Setzen Sie den Essay über Adam Sandler und die Bewertung seiner Komödien durch die Kritik im Anschluss an dessen letzten Satz fort.

##### Vorliegender Text #####

Punch Drunk Mentsh

Adam Sandler und die Mentshlekhkeyt in sechs Variationen
von Thomas Hemsley

Seit Adam Sandler in „Punch Drunk Love“ für Paul Thomas Anderson erstmals eine dramatische Rolle übernommen und darin geglänzt hat, arbeitet er alle paar Jahre für anerkannte ernste Filmkünstler und begeistert immer wieder aufs Neue die Kritiker (aktuell mit „Uncut Gems“ der Gebrüder Safdie), die den größten Teil seines eigentlichen (und kommerziell höchst erträglichen) künstlerischen Oeuvres – seine Komödien – nicht ernst nehmen.

Diese kritische Dissonanz hat aber weniger mit Adam Sandlers beachtlichem (Multi-)Talent zu tun, sondern ist auf folgendes zurückzuführen (ähnlich wie kürzlich bei Eddie Murphy):

– Sich als intellektuell gerierende können nicht mit dem Genre Komödie umgehen.

– Besonders nicht mit den Niederungen des vulgären Humors: Zoten, Klamauk, Fäkalhumor, Frivolität, Furzgags und dergleichen sind grundsätzlich einfach geschmack- und niveaulos und deswegen nicht weiter kritisch betrachtbar.

– Zwar sind Künstler und Werk unbedingt zu trennen, aber diese Differenzierungsfähigkeit geht den meisten Kritikern ab, wenn es um die individuelle Bewertung von Genres, Filmen, Rollen und Performances geht, d. h. wenn ein Film nicht gefällt, dann überträgt sich das auf die Beurteilung der Performance etc. Deswegen kann Sandler in den „ernsten“ Filmen im Grunde genommen ähnliche Charaktere genauso gut spielen wie in seinen Komödien, sie werden eben nicht mit denselben Maßstäben goutiert.

##### Gegebene Angaben #####

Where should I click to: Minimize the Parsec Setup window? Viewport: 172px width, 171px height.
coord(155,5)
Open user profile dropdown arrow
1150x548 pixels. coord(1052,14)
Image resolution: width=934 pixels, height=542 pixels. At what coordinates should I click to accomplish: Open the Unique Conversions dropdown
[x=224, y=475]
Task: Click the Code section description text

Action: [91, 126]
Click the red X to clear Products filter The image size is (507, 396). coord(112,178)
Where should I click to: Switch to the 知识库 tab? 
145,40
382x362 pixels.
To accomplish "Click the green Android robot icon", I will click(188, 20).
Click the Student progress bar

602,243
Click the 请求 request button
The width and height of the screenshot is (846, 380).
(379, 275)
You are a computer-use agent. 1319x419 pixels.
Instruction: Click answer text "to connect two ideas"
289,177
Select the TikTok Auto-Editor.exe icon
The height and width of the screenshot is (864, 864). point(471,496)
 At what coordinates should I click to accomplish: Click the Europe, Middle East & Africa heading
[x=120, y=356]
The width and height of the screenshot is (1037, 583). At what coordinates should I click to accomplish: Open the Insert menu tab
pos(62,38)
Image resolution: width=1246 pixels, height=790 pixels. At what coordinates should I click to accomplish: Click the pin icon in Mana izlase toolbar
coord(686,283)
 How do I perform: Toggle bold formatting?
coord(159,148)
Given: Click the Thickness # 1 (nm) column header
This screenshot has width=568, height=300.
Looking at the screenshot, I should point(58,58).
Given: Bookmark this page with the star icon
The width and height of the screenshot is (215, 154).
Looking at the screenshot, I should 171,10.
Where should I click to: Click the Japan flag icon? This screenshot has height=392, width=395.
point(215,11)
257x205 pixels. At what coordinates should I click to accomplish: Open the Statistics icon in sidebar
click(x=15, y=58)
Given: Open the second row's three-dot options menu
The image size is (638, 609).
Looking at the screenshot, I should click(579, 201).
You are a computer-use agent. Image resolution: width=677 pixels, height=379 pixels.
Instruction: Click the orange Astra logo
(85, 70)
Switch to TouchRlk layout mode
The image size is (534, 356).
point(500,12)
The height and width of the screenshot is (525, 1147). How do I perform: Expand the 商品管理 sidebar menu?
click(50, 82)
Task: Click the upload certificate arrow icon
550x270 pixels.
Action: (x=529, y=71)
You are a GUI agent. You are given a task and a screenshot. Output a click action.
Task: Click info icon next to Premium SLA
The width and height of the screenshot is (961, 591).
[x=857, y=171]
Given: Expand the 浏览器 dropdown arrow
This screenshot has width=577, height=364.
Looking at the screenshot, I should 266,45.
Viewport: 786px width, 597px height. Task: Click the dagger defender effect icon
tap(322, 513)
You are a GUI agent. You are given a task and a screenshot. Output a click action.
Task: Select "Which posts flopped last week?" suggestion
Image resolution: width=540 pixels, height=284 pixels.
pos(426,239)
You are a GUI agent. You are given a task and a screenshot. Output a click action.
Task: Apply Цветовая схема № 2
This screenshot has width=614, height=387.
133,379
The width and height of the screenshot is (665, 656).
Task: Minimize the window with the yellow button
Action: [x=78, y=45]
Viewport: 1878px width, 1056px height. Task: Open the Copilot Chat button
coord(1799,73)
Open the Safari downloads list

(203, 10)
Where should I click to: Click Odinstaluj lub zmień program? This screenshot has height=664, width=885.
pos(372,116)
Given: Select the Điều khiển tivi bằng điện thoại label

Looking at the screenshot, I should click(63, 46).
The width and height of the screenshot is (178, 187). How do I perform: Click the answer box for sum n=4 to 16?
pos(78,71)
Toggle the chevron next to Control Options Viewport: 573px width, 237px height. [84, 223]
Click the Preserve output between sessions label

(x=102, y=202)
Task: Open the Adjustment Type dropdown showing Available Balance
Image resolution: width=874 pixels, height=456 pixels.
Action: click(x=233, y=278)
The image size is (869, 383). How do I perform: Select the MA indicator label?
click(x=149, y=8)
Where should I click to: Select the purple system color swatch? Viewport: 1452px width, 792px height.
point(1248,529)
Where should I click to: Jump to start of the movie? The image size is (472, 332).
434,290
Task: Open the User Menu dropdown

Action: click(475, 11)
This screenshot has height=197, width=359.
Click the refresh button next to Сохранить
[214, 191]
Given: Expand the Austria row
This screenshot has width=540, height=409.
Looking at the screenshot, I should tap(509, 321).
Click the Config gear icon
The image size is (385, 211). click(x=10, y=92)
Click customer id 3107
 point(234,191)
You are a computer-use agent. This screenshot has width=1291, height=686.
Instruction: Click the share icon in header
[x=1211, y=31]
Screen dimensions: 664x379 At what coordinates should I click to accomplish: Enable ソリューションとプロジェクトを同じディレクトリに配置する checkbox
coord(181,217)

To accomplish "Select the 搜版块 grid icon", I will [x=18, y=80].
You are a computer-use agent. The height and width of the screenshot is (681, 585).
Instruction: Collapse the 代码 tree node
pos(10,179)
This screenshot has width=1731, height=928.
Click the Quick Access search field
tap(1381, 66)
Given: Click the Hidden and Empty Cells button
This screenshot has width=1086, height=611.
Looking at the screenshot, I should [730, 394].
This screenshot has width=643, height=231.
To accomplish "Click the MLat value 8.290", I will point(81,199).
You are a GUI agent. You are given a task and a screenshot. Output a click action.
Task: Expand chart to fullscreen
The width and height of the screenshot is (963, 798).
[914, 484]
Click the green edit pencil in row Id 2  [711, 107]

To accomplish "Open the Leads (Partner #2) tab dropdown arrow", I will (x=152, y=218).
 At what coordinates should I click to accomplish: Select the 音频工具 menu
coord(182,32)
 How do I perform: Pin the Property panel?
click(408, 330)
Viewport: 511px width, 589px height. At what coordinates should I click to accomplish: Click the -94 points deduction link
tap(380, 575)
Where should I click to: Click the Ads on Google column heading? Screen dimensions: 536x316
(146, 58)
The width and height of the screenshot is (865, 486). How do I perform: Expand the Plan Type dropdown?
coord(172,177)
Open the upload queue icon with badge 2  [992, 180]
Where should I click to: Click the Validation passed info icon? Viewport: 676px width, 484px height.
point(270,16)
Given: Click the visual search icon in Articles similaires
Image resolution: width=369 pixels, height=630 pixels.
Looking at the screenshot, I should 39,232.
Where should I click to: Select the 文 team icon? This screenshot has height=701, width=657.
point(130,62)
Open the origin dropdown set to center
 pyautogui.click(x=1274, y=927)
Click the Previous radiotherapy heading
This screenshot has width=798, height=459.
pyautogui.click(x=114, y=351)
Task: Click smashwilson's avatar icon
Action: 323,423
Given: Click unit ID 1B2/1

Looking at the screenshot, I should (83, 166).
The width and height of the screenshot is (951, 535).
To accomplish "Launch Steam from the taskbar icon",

#####

■ Lösung der Aufgabe:
Am augenfälligsten ist das bei Judd Apatows „Funny People“, der zu den „ernsteren“ (Tragi-?)Komödien – auch Apatows – gehört, beziehungsweise ein Drama über Komiker ist, der aber auf Drehbuch- und Regieebene und den anderen Performances (Seth Rogen ist hier schauspielerisch noch nicht so weit) diesen Drahtseilakt nicht ganz hinbekommt. Sandlers Rolle aber ist sehr komplex und tiefgründig und er meistert sie mit intensiver, dunkler Bravour. Die Wut, die zu seiner Persona dazu gehört, hat hier einen triftigen Grund und auch ein Ziel: sich selbst, die Krankheit und die ganze Welt – manchmal brodelt da ein unglaublicher verzweifelter Hass, geradezu mephistophelisch.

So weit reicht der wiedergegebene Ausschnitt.